Третьим в этом авангарде театральной революции был Чехов. Его роль главного реформатора драмы, разрушителя всех условностей сцены, против которых, по его выражению, он сознательно «врал», доказана практикой XX века, для которой он самый требуемый и самый интерпретируемый автор. Эта роль Чехова исследована теорией театра со всем вниманием и вдохновением. Хотя о Чехове сказано «все», это не помешает взглянуть на его пьесы с интересующей нас стороны — как очередного витка во взаимоотношениях слова и жеста. Напротив, многое из известного покажется новым, может быть, освеженным. Заново прочтутся упреки в малодейственности, немотивированности, ненужности целых сцен, их вдоволь наслушался Чехов. Теперь эти же претензии определяют непонятые вовремя принципы театра-жеста, прямо встроенные в структуру пьесы. Много раз цитированное «все должно быть так же просто и так же сложно как в жизни» вроде бы лежит вне вопросов драматической конструкции, но, тем не менее, по сути, новизна проистекает из этого манифеста — жизнь нечто не отлитое до конца, имеющее всю полноту в себе самой. Пьеса предназначена со всеми ее специальными непопаданиями в традиционную форму, в литературу, для поиска полноты, подобно жизненной, в сценическом действии, во второй реальности, что именно в театре более всего схожа с жизнью. Можно увидеть, что слово, взятое в степени поэзии из быта, отрезано от этого быта, и «все как в жизни» уже неприменимо. Можно вновь приглядеться к необычному соединению темпо-ритмического однообразия («вялость», «серые будни») и таких известных театральных штампов, как выстрелы. Можно обратить внимание на «разрозненность» реплик и монологов, расценивая ее не как мировоззрение (некоммуникабельность), а как указатель к сценическому общению вместо исчерпывающего диалога. И отметить то, что Чехов стремится к пьесе-мотиву (что десятки, если не сотни раз, использовалось {80} театром XX века), и потому ее разгадка не в характерах (это тупиковый путь), а в ритмах, воздухе, настроении.

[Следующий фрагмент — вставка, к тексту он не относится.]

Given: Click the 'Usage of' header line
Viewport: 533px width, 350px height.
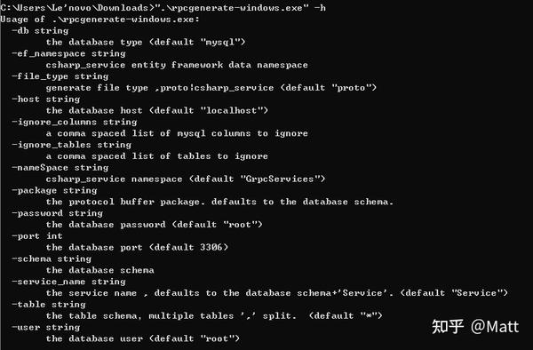Looking at the screenshot, I should tap(99, 19).
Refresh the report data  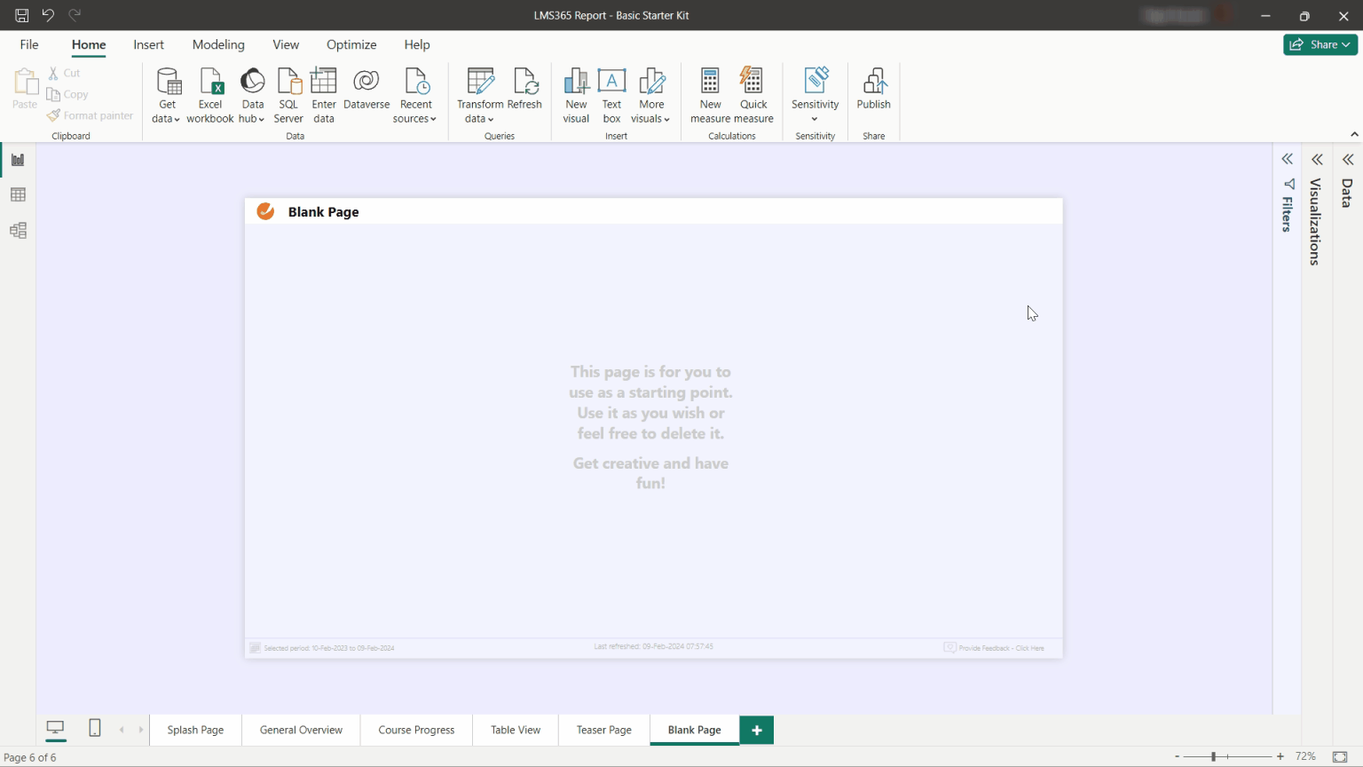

Ремарка Чехова скромнее гауптмановской или шоувской, хотя ее роль, в общем, та же. Ремарка Чехова создает настроение не только традиционными глаголами и наречиями-прилагательными («досадливо»; «умоляюще», «с иронией» «хочет уйти»), но и другими, отнюдь не прямыми, диктаторскими средствами, а просто «расставляет» на сцене те предметы и явления, что подскажут тон и температуру: «Вечер, Горит одна лампа под колпаком»; «Яков хлопочет около чемоданов, горничная приносит Аркадиной шляпу, манто, зонтик, перчатки»; «Полумрак. Слышно, как шумят деревья и воет ветер в трубах»; «За сценой шум, какой бывает, когда провожают»; «Делает бесшумно два‑три тура вальса»; «Ольга в синем форменном платье… все время поправляет ученические тетради стоя и на ходу, Маша в черном платье со шляпкой на коленях сидит и читает книжку, Ирина в белом платье стоит задумавшись» — тут и цвет, и пластика, и ритм. Но все-таки к новому тексту Чехов идет не через ремарку, а через сам текст.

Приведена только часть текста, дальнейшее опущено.